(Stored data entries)
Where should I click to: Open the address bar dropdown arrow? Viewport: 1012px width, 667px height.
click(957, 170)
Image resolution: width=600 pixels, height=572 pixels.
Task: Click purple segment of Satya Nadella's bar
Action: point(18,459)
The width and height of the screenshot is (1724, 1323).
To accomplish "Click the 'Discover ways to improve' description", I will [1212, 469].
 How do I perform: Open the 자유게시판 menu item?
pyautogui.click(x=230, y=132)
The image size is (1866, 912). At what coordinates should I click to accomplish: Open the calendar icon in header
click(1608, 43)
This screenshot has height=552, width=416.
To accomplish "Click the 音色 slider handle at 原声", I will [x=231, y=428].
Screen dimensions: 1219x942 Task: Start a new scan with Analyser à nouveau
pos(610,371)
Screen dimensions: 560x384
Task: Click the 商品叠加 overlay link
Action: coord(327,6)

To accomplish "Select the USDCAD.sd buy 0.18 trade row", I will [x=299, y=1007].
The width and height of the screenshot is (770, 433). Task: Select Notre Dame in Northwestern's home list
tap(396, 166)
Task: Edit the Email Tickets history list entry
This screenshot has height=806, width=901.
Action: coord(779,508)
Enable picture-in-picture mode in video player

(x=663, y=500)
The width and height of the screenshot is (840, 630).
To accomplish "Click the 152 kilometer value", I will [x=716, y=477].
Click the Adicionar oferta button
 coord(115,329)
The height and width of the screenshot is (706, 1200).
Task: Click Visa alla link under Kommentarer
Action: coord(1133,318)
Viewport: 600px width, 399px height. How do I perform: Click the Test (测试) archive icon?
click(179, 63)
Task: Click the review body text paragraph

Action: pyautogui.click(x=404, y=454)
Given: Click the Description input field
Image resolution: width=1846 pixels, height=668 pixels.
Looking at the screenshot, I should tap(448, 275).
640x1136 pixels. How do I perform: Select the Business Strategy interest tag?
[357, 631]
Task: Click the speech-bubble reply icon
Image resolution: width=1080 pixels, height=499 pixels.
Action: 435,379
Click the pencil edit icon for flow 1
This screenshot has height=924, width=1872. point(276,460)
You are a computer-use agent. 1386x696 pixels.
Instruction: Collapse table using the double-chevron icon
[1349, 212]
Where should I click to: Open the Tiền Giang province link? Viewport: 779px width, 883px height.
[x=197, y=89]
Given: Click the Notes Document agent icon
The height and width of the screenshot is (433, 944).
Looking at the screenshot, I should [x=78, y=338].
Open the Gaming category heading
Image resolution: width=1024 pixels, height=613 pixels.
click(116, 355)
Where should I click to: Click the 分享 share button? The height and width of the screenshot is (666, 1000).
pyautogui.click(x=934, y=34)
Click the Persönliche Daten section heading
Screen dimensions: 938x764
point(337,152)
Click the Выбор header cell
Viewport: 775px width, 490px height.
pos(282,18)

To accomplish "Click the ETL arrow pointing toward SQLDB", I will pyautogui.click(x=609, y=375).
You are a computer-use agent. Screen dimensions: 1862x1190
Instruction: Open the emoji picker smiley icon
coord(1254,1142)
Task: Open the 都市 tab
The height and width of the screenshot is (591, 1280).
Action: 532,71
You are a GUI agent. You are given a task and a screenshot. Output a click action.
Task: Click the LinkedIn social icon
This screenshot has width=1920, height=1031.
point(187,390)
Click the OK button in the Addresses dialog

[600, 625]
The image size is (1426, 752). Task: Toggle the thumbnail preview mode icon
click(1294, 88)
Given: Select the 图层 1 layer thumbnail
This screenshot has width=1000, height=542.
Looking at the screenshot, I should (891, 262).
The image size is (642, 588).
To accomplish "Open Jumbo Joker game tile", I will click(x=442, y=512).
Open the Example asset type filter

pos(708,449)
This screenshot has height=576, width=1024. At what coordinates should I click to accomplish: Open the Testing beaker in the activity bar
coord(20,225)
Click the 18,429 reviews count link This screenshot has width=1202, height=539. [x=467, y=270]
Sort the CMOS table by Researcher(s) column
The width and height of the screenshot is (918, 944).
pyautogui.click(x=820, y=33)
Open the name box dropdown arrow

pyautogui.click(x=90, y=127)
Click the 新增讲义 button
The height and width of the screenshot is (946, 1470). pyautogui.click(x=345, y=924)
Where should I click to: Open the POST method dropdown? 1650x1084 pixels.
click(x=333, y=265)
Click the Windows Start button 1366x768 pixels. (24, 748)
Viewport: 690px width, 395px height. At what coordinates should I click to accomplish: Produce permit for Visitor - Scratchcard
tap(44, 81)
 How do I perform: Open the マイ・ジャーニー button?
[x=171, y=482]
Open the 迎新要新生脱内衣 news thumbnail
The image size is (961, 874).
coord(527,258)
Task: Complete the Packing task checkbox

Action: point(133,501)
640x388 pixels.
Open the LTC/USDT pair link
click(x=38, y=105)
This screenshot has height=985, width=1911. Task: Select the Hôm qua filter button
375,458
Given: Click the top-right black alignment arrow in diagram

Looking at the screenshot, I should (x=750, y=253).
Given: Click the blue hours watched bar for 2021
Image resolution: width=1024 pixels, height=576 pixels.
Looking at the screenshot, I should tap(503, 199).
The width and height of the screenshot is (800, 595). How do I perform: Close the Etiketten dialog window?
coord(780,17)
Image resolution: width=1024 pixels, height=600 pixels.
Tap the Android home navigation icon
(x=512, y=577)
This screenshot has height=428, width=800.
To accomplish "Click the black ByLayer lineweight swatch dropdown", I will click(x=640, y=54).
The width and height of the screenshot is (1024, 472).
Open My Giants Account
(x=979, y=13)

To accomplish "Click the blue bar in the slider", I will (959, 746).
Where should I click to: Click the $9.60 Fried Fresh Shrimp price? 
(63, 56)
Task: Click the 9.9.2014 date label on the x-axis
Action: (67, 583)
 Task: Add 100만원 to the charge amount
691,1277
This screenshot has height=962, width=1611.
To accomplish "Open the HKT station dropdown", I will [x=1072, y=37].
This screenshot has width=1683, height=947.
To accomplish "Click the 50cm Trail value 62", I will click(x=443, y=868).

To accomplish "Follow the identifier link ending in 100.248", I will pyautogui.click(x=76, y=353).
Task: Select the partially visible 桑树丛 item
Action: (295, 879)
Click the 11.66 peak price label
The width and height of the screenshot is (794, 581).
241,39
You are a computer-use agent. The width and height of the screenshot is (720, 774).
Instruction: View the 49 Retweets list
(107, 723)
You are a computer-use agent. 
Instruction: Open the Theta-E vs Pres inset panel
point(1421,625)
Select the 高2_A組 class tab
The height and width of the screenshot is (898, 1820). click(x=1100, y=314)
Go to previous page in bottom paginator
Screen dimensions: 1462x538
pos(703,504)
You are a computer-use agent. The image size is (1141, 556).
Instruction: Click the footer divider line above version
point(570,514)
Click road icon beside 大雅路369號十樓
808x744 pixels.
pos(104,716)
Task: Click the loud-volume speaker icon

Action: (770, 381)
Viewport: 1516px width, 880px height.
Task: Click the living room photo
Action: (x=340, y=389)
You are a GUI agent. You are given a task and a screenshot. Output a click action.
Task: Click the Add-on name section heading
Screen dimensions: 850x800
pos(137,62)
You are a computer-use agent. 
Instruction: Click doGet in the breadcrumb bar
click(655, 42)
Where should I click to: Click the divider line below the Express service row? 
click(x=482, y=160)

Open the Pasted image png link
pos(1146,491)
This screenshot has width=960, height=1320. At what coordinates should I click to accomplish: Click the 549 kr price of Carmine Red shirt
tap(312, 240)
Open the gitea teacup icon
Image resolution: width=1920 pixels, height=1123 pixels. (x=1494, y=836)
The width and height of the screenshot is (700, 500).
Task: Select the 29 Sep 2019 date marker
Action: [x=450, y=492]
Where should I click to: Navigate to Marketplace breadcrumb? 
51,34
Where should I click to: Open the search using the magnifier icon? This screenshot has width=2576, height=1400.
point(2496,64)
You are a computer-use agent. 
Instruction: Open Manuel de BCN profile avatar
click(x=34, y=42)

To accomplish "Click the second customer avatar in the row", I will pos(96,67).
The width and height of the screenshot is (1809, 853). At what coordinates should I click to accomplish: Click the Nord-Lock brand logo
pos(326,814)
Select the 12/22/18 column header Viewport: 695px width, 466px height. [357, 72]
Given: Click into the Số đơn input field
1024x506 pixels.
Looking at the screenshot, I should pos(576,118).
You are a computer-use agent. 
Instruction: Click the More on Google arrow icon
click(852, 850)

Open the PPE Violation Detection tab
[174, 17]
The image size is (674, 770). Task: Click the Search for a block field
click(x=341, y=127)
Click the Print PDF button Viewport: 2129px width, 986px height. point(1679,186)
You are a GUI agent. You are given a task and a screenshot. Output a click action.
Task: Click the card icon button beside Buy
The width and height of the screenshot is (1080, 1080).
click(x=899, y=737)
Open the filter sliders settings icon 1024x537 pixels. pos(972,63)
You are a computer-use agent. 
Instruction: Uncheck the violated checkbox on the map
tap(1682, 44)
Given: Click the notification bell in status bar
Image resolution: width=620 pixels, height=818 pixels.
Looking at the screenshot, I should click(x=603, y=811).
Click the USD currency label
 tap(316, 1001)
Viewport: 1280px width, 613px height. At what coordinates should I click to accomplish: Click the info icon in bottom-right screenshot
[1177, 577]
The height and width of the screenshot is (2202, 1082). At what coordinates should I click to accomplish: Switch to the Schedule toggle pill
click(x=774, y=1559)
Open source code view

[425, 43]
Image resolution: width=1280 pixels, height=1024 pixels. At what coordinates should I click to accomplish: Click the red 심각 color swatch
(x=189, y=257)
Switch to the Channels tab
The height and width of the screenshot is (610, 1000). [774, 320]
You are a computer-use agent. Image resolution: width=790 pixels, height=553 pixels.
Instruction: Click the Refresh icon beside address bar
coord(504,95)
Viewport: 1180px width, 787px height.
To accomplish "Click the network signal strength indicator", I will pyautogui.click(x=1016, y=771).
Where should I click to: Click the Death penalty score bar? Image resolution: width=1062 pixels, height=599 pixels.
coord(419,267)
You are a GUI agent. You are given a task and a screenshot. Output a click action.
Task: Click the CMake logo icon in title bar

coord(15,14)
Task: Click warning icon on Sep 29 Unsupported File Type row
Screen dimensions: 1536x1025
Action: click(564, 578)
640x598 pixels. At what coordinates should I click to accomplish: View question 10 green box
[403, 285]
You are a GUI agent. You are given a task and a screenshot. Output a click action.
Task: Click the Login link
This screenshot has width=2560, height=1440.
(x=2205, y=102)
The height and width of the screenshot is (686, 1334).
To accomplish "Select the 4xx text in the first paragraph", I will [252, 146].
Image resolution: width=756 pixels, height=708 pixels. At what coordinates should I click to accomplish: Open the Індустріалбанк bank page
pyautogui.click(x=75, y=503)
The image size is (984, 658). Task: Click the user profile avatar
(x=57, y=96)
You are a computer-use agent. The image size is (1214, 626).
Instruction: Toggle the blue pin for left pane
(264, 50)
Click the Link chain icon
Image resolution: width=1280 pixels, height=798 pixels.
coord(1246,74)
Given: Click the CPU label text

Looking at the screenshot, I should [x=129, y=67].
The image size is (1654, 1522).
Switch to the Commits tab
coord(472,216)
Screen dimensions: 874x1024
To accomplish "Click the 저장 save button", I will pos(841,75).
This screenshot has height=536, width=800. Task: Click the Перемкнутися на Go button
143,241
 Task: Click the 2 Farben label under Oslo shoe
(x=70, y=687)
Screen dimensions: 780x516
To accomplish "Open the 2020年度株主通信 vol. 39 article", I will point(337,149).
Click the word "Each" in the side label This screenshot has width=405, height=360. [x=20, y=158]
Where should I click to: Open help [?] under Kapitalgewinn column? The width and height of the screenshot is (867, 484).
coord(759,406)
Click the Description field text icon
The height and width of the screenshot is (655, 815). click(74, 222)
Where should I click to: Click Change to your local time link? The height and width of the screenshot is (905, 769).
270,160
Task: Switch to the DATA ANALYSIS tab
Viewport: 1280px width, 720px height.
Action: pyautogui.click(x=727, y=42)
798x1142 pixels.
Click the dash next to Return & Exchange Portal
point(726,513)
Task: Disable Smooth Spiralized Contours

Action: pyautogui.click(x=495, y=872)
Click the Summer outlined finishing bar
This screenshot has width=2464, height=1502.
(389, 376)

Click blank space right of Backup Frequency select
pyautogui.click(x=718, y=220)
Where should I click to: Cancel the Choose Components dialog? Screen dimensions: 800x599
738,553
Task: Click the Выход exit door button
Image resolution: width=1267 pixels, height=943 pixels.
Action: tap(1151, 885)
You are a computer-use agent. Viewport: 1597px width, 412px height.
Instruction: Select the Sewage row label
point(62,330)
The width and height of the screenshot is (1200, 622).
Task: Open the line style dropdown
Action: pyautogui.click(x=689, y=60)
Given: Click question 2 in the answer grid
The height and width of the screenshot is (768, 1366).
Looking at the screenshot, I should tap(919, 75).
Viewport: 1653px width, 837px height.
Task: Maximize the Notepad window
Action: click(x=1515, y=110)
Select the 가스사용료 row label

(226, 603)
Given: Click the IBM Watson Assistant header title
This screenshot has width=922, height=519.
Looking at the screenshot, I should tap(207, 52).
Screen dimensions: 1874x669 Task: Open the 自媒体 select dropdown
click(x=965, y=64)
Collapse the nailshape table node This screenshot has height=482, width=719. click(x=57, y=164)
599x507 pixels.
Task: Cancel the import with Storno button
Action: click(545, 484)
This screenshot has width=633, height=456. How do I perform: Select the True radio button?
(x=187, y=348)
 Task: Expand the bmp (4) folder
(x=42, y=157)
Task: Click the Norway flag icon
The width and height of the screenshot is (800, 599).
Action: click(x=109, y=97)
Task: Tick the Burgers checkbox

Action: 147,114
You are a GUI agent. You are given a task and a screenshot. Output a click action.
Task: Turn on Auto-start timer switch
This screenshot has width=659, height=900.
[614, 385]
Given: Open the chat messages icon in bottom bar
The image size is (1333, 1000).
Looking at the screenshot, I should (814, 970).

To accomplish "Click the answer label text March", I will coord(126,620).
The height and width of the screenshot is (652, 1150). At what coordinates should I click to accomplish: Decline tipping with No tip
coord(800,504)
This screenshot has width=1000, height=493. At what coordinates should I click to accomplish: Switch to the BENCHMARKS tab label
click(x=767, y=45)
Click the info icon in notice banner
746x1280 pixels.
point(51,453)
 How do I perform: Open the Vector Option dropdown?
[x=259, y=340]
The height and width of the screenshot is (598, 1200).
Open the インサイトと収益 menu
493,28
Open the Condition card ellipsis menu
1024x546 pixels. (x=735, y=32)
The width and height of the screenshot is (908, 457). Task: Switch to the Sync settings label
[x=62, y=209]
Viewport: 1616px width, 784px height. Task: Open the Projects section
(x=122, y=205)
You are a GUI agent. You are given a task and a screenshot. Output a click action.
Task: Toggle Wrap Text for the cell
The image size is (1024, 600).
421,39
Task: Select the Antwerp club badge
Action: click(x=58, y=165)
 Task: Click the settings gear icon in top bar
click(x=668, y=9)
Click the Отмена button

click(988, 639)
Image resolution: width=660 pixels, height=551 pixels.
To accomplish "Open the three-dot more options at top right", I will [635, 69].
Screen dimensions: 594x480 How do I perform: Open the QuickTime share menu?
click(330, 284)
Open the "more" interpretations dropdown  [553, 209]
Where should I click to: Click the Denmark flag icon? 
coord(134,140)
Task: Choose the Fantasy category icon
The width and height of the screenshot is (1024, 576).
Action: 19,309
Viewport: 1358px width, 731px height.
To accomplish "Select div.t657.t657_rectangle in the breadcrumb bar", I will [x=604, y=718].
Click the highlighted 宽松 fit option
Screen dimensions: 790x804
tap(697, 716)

» Action item
Beginning with the line above that contains "Instruction: Open the Theta-E", copy each line exactly up to and including the line that contains "You are a computer-use agent. The image size is (1141, 556).", and go no further.

» Result of this exercise
Instruction: Open the Theta-E vs Pres inset panel
point(1421,625)
Select the 高2_A組 class tab
The height and width of the screenshot is (898, 1820). click(x=1100, y=314)
Go to previous page in bottom paginator
Screen dimensions: 1462x538
pos(703,504)
You are a computer-use agent. The image size is (1141, 556).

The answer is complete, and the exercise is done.